WRITTEN PROBLEM: Please copy out the material below word for word, omitting the pictures.

———

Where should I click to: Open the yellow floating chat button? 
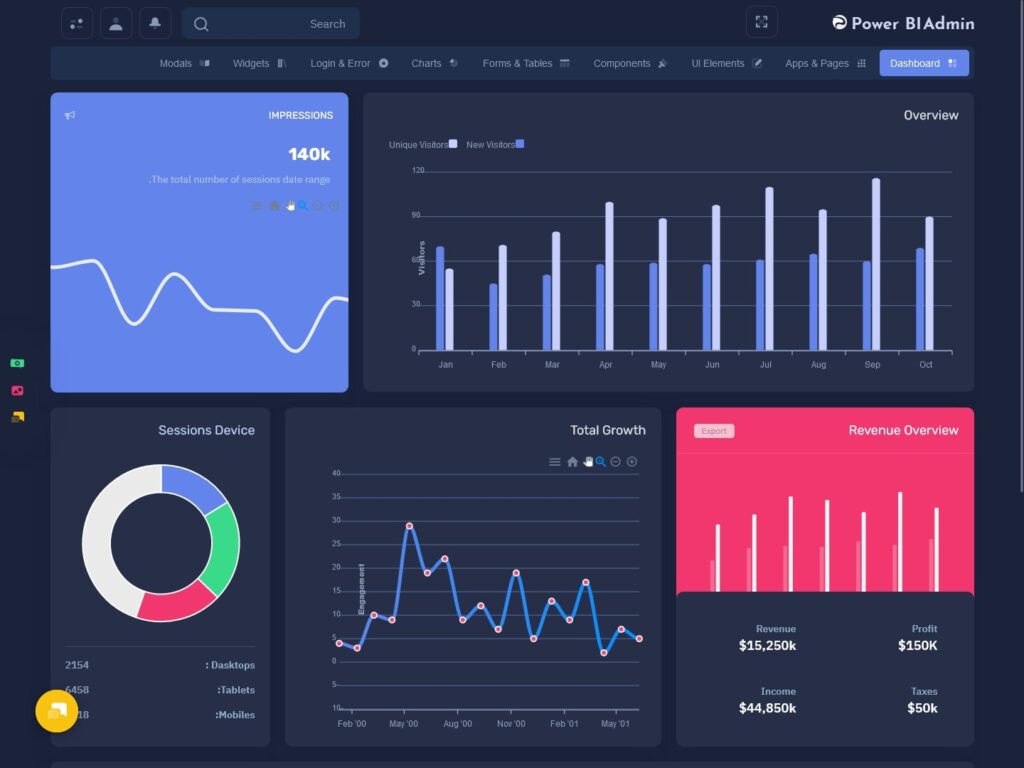click(57, 711)
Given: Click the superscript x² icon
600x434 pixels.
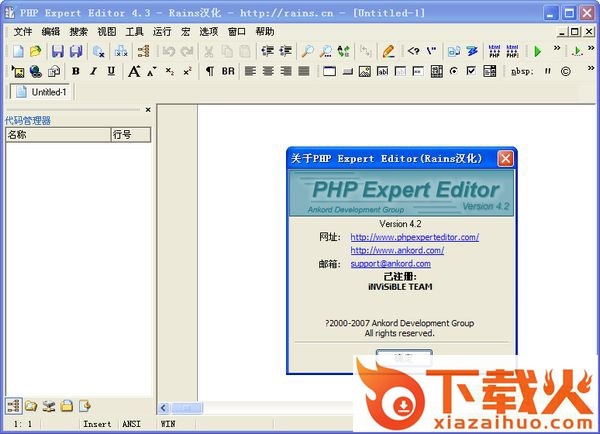Looking at the screenshot, I should coord(187,71).
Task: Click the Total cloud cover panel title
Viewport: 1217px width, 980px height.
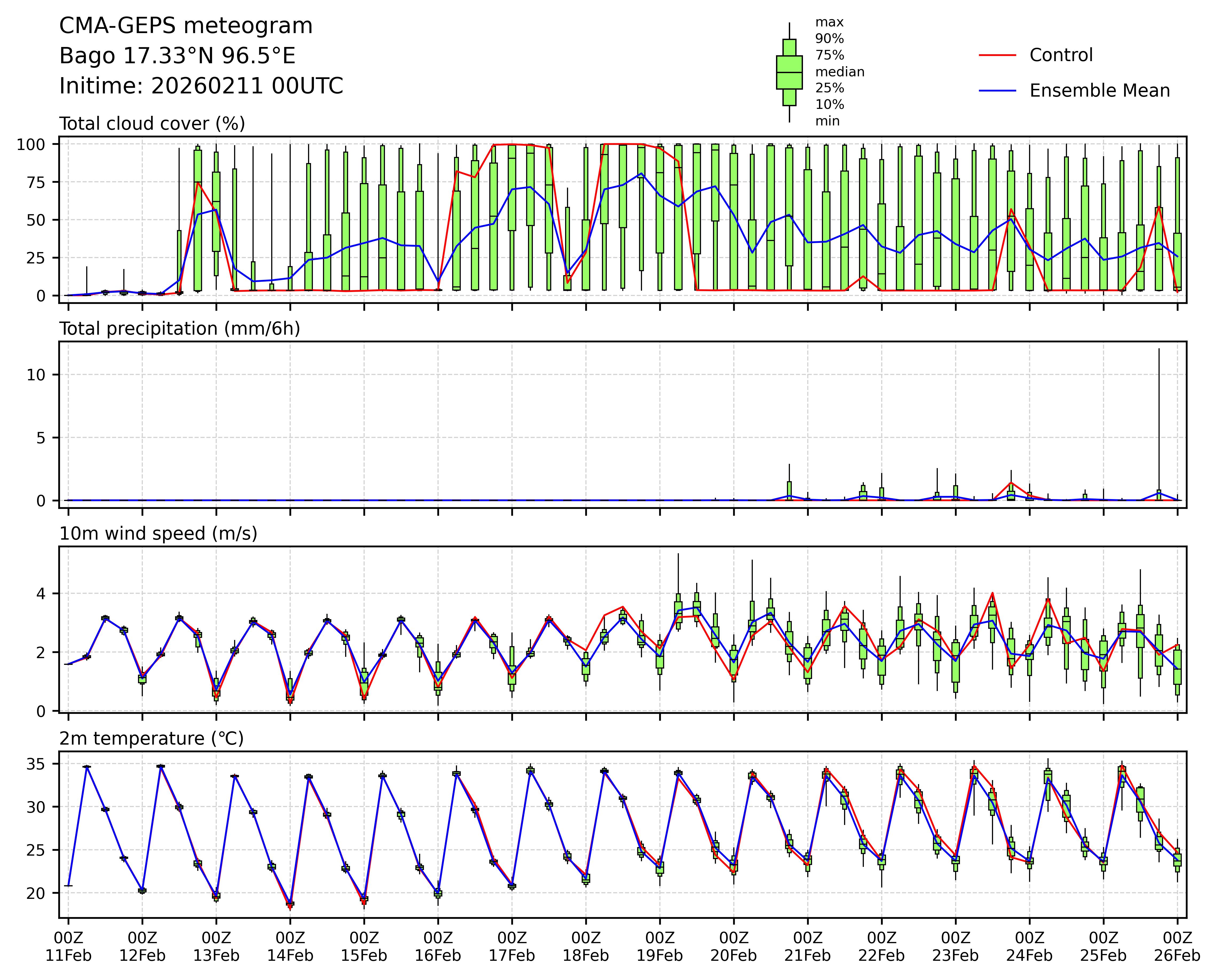Action: point(152,124)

———

REPLY:
Where should I click to: Open the yellow floating chat button? 
click(57, 711)
Given: Click the superscript x² icon
600x434 pixels.
Looking at the screenshot, I should coord(187,71).
Task: Click the Total cloud cover panel title
Viewport: 1217px width, 980px height.
Action: point(152,124)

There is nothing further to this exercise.